▸ **YOUR OBJECTIVE**:
Below are entries. Copy exactly the lines running from the line that holds "is (709, 401)." to the line that holds "Given: Select the Light role radio button", with both ends included.

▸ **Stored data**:

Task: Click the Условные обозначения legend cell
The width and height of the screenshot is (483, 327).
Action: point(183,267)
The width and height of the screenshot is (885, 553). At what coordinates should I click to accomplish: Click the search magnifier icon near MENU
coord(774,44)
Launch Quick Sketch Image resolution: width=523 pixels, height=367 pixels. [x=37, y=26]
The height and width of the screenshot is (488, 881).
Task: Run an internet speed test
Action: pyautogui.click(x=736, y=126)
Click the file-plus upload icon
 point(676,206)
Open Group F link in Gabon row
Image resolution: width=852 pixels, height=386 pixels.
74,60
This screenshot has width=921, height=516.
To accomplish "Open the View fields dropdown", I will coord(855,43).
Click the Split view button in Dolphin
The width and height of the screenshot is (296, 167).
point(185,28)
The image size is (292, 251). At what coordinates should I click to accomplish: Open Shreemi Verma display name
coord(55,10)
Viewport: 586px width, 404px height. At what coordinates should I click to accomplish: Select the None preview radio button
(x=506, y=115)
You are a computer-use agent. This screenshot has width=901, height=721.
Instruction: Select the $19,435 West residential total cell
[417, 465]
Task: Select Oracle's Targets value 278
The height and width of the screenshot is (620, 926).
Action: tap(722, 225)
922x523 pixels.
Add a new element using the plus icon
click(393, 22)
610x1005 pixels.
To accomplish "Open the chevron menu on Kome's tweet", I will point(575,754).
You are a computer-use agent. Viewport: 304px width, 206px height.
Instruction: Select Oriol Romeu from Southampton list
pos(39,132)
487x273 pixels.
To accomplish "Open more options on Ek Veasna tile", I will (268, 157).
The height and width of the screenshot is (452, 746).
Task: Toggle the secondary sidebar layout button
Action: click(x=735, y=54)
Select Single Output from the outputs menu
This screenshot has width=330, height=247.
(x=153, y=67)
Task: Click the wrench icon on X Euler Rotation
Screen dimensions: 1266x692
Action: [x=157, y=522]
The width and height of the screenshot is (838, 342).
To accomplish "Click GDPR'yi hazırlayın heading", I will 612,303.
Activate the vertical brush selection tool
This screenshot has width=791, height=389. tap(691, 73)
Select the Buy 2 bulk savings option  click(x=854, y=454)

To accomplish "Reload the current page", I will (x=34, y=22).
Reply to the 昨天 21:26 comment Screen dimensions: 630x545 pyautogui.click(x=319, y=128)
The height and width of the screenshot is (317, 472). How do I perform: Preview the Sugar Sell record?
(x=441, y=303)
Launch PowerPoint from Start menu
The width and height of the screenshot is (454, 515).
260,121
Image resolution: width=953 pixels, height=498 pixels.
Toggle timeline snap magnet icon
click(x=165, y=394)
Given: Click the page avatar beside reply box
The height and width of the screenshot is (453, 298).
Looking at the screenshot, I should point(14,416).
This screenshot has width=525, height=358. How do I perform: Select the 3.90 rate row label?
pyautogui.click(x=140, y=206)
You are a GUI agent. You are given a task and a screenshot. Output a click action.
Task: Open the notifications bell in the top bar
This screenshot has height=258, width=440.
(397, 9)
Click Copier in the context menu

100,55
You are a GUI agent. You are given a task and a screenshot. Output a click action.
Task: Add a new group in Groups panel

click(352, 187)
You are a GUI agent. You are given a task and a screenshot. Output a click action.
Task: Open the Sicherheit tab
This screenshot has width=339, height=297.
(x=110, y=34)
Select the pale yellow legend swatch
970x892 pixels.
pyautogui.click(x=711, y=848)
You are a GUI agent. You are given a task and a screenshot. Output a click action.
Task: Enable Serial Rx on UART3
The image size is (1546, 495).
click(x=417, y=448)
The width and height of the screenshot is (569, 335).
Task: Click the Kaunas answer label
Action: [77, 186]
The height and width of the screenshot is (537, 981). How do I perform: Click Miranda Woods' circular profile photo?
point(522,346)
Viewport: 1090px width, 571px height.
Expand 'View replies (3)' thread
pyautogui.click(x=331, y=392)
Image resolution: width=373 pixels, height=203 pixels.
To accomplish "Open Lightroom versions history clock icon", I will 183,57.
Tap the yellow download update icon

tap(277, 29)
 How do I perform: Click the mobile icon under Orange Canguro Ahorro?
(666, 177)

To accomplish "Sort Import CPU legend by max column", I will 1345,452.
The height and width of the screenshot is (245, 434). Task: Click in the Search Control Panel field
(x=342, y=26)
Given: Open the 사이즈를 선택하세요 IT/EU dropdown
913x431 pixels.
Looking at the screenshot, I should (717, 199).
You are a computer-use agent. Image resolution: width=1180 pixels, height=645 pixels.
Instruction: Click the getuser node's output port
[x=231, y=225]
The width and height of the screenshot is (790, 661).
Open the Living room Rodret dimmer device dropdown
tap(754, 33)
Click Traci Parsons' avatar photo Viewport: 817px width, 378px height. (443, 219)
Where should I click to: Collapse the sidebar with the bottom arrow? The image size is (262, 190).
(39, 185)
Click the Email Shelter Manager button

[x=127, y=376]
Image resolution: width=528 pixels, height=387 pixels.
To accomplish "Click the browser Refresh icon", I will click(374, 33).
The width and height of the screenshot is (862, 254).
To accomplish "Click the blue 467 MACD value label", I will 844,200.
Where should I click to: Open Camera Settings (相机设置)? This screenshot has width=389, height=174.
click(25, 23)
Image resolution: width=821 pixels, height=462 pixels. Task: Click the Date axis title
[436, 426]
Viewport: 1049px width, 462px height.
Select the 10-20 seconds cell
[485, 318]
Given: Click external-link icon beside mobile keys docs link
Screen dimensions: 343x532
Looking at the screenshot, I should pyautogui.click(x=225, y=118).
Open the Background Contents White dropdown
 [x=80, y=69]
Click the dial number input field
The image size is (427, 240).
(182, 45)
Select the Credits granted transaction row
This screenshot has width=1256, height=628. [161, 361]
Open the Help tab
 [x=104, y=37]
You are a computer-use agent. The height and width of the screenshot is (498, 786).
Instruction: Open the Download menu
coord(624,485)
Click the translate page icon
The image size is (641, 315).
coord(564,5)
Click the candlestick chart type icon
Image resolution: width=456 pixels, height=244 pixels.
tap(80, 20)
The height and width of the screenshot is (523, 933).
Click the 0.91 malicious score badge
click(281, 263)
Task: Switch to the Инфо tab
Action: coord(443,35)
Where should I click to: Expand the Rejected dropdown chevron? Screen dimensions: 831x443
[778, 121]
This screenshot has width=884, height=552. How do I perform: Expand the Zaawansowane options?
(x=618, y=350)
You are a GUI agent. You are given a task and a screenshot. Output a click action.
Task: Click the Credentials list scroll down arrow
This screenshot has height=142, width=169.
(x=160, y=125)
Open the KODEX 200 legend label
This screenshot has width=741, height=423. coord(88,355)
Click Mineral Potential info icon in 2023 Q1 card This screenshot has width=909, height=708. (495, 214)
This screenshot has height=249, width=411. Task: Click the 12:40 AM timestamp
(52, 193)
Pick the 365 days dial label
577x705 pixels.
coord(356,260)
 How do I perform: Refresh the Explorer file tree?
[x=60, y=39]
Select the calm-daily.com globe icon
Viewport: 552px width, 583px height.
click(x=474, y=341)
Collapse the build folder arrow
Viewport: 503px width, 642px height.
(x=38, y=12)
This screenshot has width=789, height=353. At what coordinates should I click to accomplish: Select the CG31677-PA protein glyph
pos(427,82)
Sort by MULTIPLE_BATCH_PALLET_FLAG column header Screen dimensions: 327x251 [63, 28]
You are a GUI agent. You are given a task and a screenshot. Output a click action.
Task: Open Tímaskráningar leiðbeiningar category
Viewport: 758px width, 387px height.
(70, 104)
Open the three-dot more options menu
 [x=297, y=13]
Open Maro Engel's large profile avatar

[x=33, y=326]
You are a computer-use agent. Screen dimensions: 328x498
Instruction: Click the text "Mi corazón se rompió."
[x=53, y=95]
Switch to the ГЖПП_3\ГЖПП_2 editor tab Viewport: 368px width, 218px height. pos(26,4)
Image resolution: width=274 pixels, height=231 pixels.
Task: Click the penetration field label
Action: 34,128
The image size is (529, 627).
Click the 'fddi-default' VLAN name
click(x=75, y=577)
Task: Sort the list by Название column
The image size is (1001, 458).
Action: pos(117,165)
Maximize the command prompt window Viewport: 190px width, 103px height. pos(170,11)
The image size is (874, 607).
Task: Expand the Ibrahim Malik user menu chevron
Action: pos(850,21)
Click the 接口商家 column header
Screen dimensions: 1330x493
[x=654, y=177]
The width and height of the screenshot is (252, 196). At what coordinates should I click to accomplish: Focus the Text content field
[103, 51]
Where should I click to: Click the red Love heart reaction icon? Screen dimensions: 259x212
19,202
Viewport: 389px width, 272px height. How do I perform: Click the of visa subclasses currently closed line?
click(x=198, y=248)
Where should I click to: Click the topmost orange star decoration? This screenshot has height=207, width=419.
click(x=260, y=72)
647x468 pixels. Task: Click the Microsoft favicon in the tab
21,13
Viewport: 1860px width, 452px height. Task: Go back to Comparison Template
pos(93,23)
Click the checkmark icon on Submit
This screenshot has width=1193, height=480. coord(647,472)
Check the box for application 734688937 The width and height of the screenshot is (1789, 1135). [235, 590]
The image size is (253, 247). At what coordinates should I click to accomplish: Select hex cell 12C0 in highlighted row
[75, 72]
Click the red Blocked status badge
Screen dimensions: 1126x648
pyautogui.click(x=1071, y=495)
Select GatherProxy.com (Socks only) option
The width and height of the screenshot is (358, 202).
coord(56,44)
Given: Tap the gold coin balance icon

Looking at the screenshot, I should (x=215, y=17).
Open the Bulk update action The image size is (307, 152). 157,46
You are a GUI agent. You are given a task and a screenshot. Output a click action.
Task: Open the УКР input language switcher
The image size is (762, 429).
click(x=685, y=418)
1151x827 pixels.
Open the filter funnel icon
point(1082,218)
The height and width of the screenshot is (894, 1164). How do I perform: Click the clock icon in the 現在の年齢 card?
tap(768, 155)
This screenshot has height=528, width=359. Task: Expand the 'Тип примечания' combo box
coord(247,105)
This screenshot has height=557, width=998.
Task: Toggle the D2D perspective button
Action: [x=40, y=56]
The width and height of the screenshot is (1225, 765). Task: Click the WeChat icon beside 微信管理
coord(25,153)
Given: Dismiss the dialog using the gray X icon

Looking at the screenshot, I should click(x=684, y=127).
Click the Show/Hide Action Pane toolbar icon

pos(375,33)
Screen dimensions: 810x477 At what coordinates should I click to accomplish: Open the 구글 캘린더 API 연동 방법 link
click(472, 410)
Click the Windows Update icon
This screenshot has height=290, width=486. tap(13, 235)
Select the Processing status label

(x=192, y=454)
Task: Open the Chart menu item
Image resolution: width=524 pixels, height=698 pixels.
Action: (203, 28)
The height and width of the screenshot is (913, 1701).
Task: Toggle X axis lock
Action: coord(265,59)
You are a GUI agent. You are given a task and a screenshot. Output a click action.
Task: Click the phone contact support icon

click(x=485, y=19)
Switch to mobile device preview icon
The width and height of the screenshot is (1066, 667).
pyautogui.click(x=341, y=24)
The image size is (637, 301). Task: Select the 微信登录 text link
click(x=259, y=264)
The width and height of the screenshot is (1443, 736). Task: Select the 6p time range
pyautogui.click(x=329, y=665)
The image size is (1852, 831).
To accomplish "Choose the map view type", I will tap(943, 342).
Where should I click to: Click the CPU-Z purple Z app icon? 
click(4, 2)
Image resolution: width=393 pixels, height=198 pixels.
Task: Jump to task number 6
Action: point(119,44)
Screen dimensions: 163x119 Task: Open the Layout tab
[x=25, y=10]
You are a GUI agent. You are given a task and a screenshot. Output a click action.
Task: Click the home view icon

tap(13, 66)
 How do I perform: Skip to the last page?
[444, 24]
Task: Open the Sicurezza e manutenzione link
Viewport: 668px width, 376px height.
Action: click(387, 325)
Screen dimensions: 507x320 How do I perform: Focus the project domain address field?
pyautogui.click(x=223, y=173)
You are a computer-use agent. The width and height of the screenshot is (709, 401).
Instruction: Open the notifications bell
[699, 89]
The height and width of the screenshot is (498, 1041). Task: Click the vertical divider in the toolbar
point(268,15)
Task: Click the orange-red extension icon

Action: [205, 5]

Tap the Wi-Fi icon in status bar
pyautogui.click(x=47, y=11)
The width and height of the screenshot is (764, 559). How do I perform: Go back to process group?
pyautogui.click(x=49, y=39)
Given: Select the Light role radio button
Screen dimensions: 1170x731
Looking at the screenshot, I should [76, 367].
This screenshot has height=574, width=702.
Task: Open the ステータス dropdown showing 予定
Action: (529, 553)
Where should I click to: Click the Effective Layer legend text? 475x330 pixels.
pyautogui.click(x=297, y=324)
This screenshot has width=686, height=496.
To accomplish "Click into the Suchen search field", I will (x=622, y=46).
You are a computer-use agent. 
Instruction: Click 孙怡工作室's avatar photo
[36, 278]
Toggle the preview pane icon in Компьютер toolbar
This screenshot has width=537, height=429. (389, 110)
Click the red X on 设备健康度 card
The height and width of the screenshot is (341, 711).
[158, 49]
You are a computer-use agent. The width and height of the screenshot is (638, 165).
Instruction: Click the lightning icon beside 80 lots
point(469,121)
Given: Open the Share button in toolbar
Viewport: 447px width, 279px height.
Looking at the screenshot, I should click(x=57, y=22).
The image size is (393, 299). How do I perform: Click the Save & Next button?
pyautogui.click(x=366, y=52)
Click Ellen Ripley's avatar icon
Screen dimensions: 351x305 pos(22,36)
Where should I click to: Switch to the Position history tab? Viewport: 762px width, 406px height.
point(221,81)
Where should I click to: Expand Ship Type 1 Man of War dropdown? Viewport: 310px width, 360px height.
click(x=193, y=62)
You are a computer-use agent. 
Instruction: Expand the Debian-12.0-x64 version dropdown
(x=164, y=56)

▸ **WRITTEN RESPONSE**:
You are a computer-use agent. The width and height of the screenshot is (709, 401).
Instruction: Open the notifications bell
[699, 89]
The height and width of the screenshot is (498, 1041). Task: Click the vertical divider in the toolbar
point(268,15)
Task: Click the orange-red extension icon

Action: [205, 5]

Tap the Wi-Fi icon in status bar
pyautogui.click(x=47, y=11)
The width and height of the screenshot is (764, 559). How do I perform: Go back to process group?
pyautogui.click(x=49, y=39)
Given: Select the Light role radio button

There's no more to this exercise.